§ **Work to complete**: Each record must be retyped word for word.

§ **Recorded data**:

Start of Block

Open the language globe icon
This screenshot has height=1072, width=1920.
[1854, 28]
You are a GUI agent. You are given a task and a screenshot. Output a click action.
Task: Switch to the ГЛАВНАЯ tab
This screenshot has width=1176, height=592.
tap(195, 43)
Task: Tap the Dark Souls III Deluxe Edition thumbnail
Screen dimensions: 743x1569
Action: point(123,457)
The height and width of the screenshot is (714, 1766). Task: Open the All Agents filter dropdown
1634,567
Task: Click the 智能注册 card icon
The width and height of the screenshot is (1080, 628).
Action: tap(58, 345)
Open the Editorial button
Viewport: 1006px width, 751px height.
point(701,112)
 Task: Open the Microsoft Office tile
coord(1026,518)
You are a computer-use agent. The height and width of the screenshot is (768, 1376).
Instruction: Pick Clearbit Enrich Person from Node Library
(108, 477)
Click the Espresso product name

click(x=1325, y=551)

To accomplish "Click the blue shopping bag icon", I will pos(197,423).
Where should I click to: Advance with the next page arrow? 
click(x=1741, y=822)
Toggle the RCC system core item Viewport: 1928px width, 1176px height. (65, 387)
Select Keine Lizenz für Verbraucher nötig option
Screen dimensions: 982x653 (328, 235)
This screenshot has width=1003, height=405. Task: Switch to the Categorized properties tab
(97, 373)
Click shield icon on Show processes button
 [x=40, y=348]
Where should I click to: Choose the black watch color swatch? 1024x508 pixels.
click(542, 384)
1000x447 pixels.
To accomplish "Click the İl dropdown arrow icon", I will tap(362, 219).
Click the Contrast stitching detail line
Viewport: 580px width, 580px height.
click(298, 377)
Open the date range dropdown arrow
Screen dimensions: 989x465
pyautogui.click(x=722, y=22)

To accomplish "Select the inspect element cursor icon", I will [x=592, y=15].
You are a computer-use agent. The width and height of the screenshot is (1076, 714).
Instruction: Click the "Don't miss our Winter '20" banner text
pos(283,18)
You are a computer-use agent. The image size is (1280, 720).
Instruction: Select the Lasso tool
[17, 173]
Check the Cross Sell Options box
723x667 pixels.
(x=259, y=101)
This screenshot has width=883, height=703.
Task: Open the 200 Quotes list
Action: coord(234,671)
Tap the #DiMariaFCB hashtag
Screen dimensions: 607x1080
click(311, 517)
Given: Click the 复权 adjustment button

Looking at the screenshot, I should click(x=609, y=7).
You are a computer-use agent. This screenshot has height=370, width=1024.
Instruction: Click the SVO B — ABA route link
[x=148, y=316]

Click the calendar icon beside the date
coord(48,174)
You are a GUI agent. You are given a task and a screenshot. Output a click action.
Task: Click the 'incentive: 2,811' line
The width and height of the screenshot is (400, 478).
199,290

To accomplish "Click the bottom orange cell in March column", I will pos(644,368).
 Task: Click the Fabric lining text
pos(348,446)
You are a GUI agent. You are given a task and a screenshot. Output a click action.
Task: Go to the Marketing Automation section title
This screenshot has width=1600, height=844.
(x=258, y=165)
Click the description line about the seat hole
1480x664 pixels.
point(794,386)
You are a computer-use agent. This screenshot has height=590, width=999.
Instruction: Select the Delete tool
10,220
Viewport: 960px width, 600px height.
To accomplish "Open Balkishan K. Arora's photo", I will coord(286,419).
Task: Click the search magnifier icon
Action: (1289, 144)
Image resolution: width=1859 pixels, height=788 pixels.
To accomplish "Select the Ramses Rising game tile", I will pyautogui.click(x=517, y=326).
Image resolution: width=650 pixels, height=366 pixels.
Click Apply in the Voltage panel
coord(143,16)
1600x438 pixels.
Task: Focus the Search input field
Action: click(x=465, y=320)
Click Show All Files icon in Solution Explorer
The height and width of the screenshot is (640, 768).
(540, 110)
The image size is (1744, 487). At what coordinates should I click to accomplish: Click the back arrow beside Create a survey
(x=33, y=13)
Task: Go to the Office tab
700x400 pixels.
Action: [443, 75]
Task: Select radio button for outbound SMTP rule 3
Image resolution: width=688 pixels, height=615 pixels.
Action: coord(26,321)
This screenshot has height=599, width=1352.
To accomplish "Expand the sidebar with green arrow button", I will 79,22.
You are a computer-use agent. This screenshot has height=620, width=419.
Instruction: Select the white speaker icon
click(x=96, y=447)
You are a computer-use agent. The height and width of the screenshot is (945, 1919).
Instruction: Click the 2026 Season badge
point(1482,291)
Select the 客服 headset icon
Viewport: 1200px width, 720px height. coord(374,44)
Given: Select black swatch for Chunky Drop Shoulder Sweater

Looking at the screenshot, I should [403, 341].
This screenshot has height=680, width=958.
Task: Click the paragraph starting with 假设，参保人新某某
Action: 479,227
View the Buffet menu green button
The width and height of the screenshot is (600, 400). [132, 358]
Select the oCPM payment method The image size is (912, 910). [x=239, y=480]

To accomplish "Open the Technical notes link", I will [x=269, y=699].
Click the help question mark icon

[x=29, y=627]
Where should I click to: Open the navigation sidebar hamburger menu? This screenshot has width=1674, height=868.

End of Block

§ **Exercise response**:
Open the language globe icon
This screenshot has height=1072, width=1920.
[1854, 28]
You are a GUI agent. You are given a task and a screenshot. Output a click action.
Task: Switch to the ГЛАВНАЯ tab
This screenshot has width=1176, height=592.
tap(195, 43)
Task: Tap the Dark Souls III Deluxe Edition thumbnail
Screen dimensions: 743x1569
Action: point(123,457)
The height and width of the screenshot is (714, 1766). Task: Open the All Agents filter dropdown
1634,567
Task: Click the 智能注册 card icon
The width and height of the screenshot is (1080, 628).
Action: tap(58, 345)
Open the Editorial button
Viewport: 1006px width, 751px height.
point(701,112)
 Task: Open the Microsoft Office tile
coord(1026,518)
You are a computer-use agent. The height and width of the screenshot is (768, 1376).
Instruction: Pick Clearbit Enrich Person from Node Library
(108, 477)
Click the Espresso product name

click(x=1325, y=551)

To accomplish "Click the blue shopping bag icon", I will pos(197,423).
Where should I click to: Advance with the next page arrow? 
click(x=1741, y=822)
Toggle the RCC system core item Viewport: 1928px width, 1176px height. (65, 387)
Select Keine Lizenz für Verbraucher nötig option
Screen dimensions: 982x653 (328, 235)
This screenshot has width=1003, height=405. Task: Switch to the Categorized properties tab
(97, 373)
Click shield icon on Show processes button
 [x=40, y=348]
Where should I click to: Choose the black watch color swatch? 1024x508 pixels.
click(542, 384)
1000x447 pixels.
To accomplish "Click the İl dropdown arrow icon", I will tap(362, 219).
Click the Contrast stitching detail line
Viewport: 580px width, 580px height.
click(298, 377)
Open the date range dropdown arrow
Screen dimensions: 989x465
pyautogui.click(x=722, y=22)

To accomplish "Select the inspect element cursor icon", I will [x=592, y=15].
You are a computer-use agent. The width and height of the screenshot is (1076, 714).
Instruction: Click the "Don't miss our Winter '20" banner text
pos(283,18)
You are a computer-use agent. The image size is (1280, 720).
Instruction: Select the Lasso tool
[17, 173]
Check the Cross Sell Options box
723x667 pixels.
(x=259, y=101)
This screenshot has width=883, height=703.
Task: Open the 200 Quotes list
Action: coord(234,671)
Tap the #DiMariaFCB hashtag
Screen dimensions: 607x1080
click(311, 517)
Given: Click the 复权 adjustment button

Looking at the screenshot, I should click(x=609, y=7).
You are a computer-use agent. This screenshot has height=370, width=1024.
Instruction: Click the SVO B — ABA route link
[x=148, y=316]

Click the calendar icon beside the date
coord(48,174)
You are a GUI agent. You are given a task and a screenshot. Output a click action.
Task: Click the 'incentive: 2,811' line
The width and height of the screenshot is (400, 478).
199,290

To accomplish "Click the bottom orange cell in March column", I will pos(644,368).
 Task: Click the Fabric lining text
pos(348,446)
You are a GUI agent. You are given a task and a screenshot. Output a click action.
Task: Go to the Marketing Automation section title
This screenshot has width=1600, height=844.
(x=258, y=165)
Click the description line about the seat hole
1480x664 pixels.
point(794,386)
You are a computer-use agent. This screenshot has height=590, width=999.
Instruction: Select the Delete tool
10,220
Viewport: 960px width, 600px height.
To accomplish "Open Balkishan K. Arora's photo", I will coord(286,419).
Task: Click the search magnifier icon
Action: (1289, 144)
Image resolution: width=1859 pixels, height=788 pixels.
To accomplish "Select the Ramses Rising game tile", I will pyautogui.click(x=517, y=326).
Image resolution: width=650 pixels, height=366 pixels.
Click Apply in the Voltage panel
coord(143,16)
1600x438 pixels.
Task: Focus the Search input field
Action: click(x=465, y=320)
Click Show All Files icon in Solution Explorer
The height and width of the screenshot is (640, 768).
(540, 110)
The image size is (1744, 487). At what coordinates should I click to accomplish: Click the back arrow beside Create a survey
(x=33, y=13)
Task: Go to the Office tab
700x400 pixels.
Action: [443, 75]
Task: Select radio button for outbound SMTP rule 3
Image resolution: width=688 pixels, height=615 pixels.
Action: coord(26,321)
This screenshot has height=599, width=1352.
To accomplish "Expand the sidebar with green arrow button", I will 79,22.
You are a computer-use agent. This screenshot has height=620, width=419.
Instruction: Select the white speaker icon
click(x=96, y=447)
You are a computer-use agent. The height and width of the screenshot is (945, 1919).
Instruction: Click the 2026 Season badge
point(1482,291)
Select the 客服 headset icon
Viewport: 1200px width, 720px height. coord(374,44)
Given: Select black swatch for Chunky Drop Shoulder Sweater

Looking at the screenshot, I should [403, 341].
This screenshot has height=680, width=958.
Task: Click the paragraph starting with 假设，参保人新某某
Action: 479,227
View the Buffet menu green button
The width and height of the screenshot is (600, 400). [132, 358]
Select the oCPM payment method The image size is (912, 910). [x=239, y=480]

To accomplish "Open the Technical notes link", I will [x=269, y=699].
Click the help question mark icon

[x=29, y=627]
Where should I click to: Open the navigation sidebar hamburger menu? This screenshot has width=1674, height=868.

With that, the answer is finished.